First-class passengers are surprisingly not awful
Any time you get a bunch of wealthy people demanding service, it’s a recipe for poodles run amok and requests for Grey Poupon, right? Turns out, not so.
According to our FAs, first-class passengers are, for the most part, very civilized. As you’d expect when you’re not crammed in like a herd of cattle. And the ones who fly often are surprisingly undemanding.
"I love working fist class because even though everyone thinks they are snobby, it's not the case," said one. "They're experienced travelers, so I don't have to worry about them having their seat belt on or getting up when they are not supposed to."
Sure, you get the odd super-entitled person who does stuff like dropping a roll of toilet paper on the lavatory floor, and then instead of grabbing it, walking out and saying: "There’s toilet paper on the floor, you should pick it up." Or people who hand the FA their coat when they can see he or she is holding a drink in each hand.
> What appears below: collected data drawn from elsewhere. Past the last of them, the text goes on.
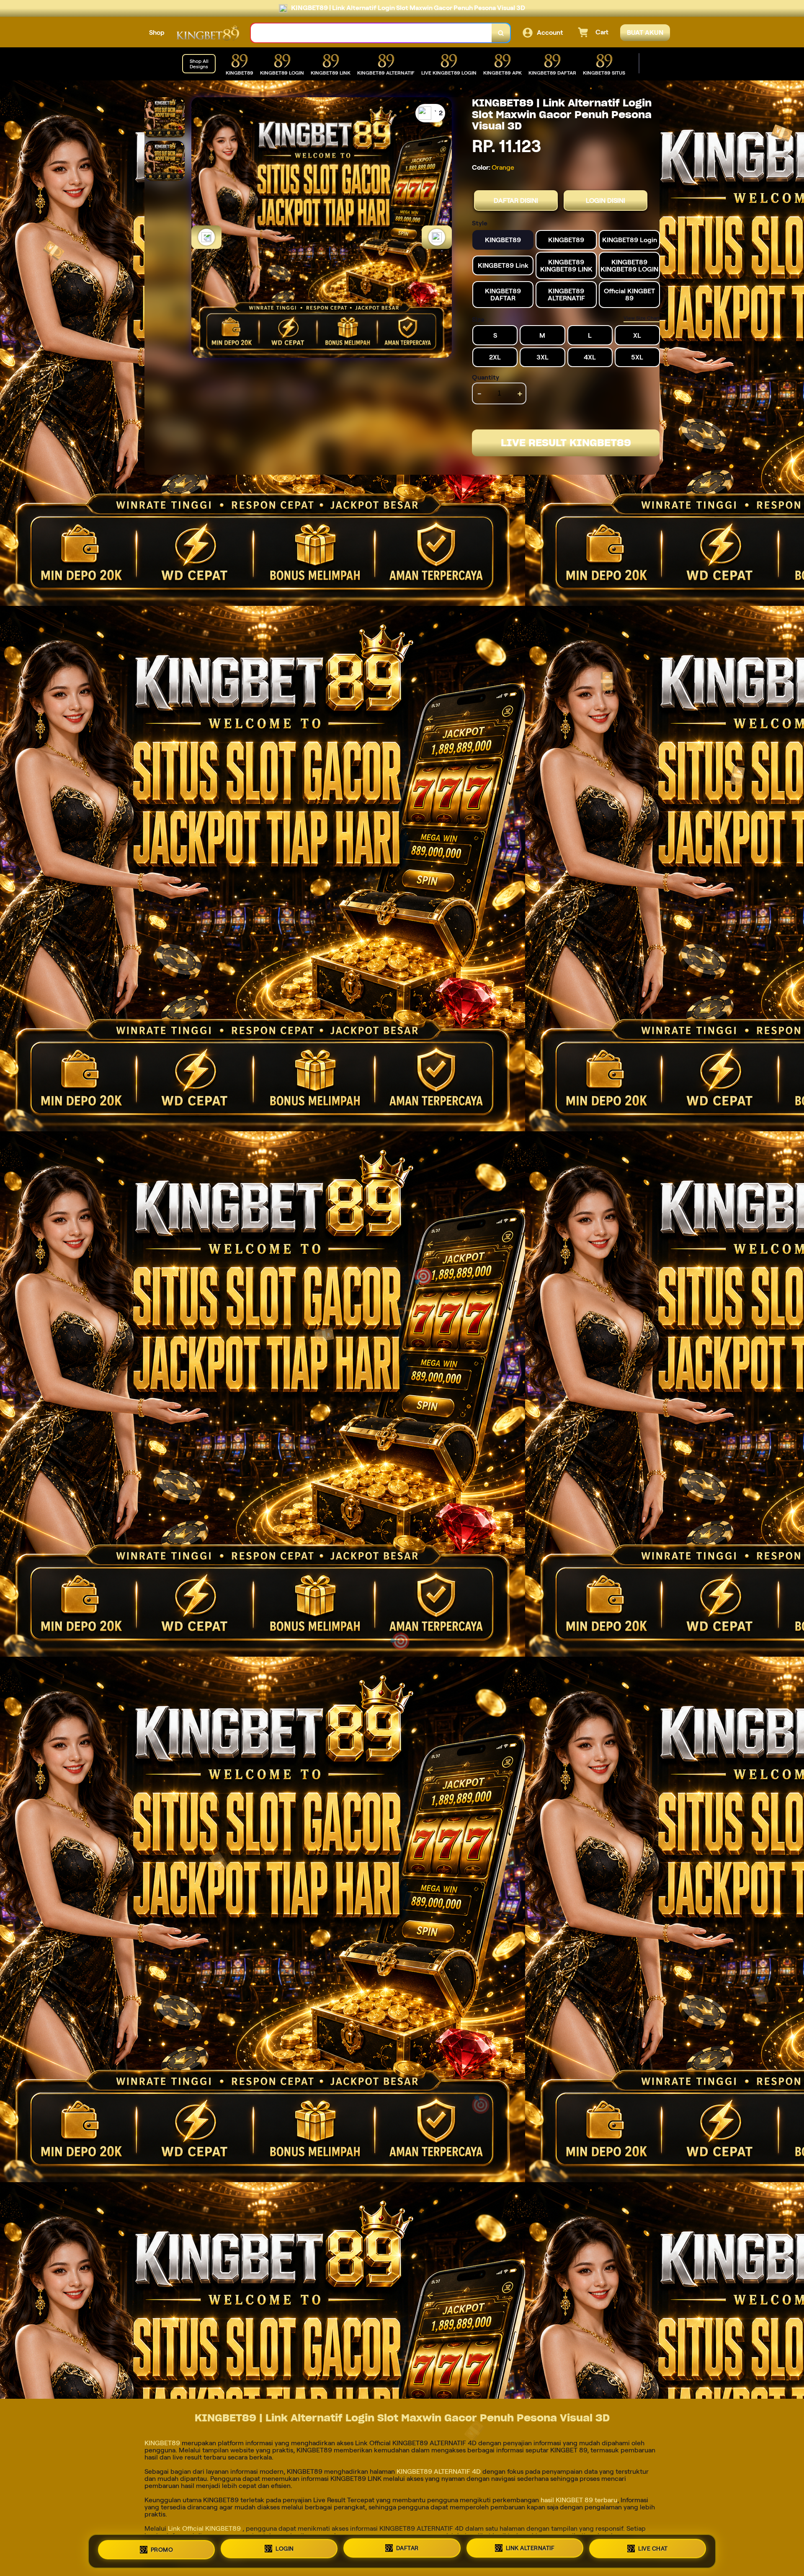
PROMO (162, 2548)
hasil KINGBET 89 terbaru (579, 2500)
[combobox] (371, 32)
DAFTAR (407, 2548)
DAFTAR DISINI (516, 200)
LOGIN (285, 2548)
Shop (157, 32)
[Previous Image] (206, 237)
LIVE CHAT (653, 2551)
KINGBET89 (163, 2443)
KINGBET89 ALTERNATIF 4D (439, 2471)
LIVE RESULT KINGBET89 (566, 442)
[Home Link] (207, 33)
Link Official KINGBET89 (205, 2528)
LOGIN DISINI (605, 200)
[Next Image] (437, 237)
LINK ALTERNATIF (530, 2550)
Both apparently not-uncommon occurrences. But aside from those folks, first-class passengers aren’t too bad.
Except for the upgrades. According to our FAs, not enough people who find themselves suddenly living large take the words of Joe Paterno to heart, and act like they've been there before. We'll let the quotes speak for themselves:
"There is always that one asshole who just got an upgrade and thinks first class is like being at a wedding with an open bar."
"Free upgrades have a false sense of entitlement. And if there’s a business class, it's even worse."